Where <protocol> and <host-glob-pattern> are correspondingly the protocol (http or https) and glob pattern matching the host from the URI(s) you are going to use in the script, and <header> is the name of the header to be added to requests. Protocol-specific headers like “content-length” and “host” cannot be added this way. Also, the header “user-agent” has to be set using the key _env.<protocol>.[<host-glob-pattern>].userAgent.

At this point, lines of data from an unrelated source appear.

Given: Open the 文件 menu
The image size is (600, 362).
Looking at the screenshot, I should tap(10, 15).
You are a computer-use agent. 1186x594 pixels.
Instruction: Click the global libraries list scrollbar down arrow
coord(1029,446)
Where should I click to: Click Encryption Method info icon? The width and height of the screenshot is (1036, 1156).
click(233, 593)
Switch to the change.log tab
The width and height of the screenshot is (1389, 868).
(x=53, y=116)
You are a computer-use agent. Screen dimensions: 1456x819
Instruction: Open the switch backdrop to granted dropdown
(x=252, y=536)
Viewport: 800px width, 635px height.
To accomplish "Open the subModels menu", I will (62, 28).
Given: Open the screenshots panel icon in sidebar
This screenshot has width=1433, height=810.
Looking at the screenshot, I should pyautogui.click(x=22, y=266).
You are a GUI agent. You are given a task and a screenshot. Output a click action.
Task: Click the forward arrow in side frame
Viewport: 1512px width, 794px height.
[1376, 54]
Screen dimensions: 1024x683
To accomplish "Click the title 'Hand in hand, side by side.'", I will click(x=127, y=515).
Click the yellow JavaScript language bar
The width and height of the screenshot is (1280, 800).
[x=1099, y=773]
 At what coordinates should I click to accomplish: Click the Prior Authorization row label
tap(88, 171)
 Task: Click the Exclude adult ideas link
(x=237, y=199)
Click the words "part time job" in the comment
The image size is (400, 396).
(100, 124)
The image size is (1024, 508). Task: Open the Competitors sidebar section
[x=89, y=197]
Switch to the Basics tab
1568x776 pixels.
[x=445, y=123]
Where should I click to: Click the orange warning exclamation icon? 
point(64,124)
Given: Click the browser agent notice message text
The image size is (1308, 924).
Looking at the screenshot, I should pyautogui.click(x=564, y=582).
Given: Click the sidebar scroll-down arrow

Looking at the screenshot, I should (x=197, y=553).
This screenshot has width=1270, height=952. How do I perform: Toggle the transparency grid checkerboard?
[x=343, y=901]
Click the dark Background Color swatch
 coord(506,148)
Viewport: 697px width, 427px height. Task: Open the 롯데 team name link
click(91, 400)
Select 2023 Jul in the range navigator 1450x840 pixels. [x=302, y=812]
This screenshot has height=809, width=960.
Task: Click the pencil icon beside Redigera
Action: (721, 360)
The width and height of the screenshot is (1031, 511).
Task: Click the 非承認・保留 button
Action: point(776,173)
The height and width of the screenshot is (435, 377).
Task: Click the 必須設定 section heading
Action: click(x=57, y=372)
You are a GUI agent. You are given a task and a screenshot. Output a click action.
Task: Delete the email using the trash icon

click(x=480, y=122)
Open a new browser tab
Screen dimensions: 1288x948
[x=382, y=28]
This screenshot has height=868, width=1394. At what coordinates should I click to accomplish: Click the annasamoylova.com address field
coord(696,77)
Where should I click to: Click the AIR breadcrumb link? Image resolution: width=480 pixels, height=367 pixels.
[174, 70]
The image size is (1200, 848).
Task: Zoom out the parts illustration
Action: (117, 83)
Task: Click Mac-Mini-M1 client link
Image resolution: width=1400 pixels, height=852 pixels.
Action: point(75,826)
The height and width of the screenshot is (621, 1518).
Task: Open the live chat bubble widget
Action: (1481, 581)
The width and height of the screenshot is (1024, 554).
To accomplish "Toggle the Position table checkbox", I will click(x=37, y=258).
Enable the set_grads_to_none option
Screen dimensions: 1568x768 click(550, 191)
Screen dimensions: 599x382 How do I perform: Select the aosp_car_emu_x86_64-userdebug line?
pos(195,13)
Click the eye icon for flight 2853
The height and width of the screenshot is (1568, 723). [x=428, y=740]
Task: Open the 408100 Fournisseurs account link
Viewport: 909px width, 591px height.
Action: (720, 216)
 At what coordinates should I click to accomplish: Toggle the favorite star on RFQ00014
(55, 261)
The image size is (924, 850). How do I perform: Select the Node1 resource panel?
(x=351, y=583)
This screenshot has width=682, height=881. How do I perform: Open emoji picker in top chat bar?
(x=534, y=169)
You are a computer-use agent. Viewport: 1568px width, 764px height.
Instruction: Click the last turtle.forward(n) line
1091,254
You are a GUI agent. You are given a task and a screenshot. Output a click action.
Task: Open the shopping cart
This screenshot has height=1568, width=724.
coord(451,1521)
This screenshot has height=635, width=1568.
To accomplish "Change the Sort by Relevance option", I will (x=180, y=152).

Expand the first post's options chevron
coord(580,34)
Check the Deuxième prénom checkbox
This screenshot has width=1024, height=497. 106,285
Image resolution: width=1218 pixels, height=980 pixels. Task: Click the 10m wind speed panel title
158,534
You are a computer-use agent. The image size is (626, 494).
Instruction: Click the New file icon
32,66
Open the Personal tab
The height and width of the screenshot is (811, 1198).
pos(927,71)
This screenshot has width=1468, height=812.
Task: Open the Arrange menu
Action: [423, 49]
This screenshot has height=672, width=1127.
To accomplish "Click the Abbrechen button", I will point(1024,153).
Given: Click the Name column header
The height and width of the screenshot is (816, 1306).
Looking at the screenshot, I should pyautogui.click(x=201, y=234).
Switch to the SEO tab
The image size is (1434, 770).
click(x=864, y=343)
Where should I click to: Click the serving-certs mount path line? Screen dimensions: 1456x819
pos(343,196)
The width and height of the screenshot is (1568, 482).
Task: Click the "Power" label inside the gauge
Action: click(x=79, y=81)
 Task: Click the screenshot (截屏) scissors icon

Consider the following example script:

 1
 2
 3
 4
 5
 6
 7
 8
 9
10
11
12
13
14
15
16
17
18
init(
    '_env.https.[www.whatismybrowser.com].header.x-my-fancy-header': 'dummy value',
    '_env.https.[www.whatismybrowser.com].header.host': 'nope.this.does.not.work',
    '_env.https.[www.+([a-z]).com].header.referer': 'https://www.spectx.com/',
    '_env.https.[?(www.)whatismybrowser.@(com|net)].header.cookie': 'myCookie',
    '_env.https.[*].userAgent': 'My SpectX instance'
);

$pattern = <<<PATTERN
    (BOS DATA{0,500000})?
    "<tr>" DATA "<th>" LD:key "</th>" EOL
    LD "<td>" LD:value "</td>" EOL
    LD "</tr>" EOL
    (EOL|EOF)
PATTERN;

LIST(src:'https://www.whatismybrowser.com/detect/what-http-headers-is-my-browser-sending')
| PARSE(pattern:$pattern);

It produces the following output:

key value
ACCEPT text/html, image/gif, image/jpeg, ; q=.2, */; q=.2
CACHE_CONTROL no-cache
CONNECTION keep-alive
COOKIE myCookie
HOST www.whatismybrowser.com
PRAGMA no-cache
REFERER https://www.spectx.com/
USER_AGENT My SpectX instance
X_MY_FANCY_HEADER dummy value

Security

Insecure https

When accessing https targets, SpectX intentionally ignores all TLS certificate errors

Basic authentication

For ad-hoc queries, username and password for the account at http/https server can be specified in the URI in its user info part: http://username:password@host.

Note that you need to percent-encode both username and password if these contain ‘@’ or ‘:’ symbols, e.g. `http://username%40domain:password@host.

SSRF prevention

To prevent Server-Side Request Forgery type of attacks in cloud environments, a default value for system property com.spectx.da.http.deniedHosts used by Data Access to disable access to specified http/https servers, is set to “169.254.169.254:80”. This disallows making http/https requests to metadata service through SpectX if it is running in the cloud.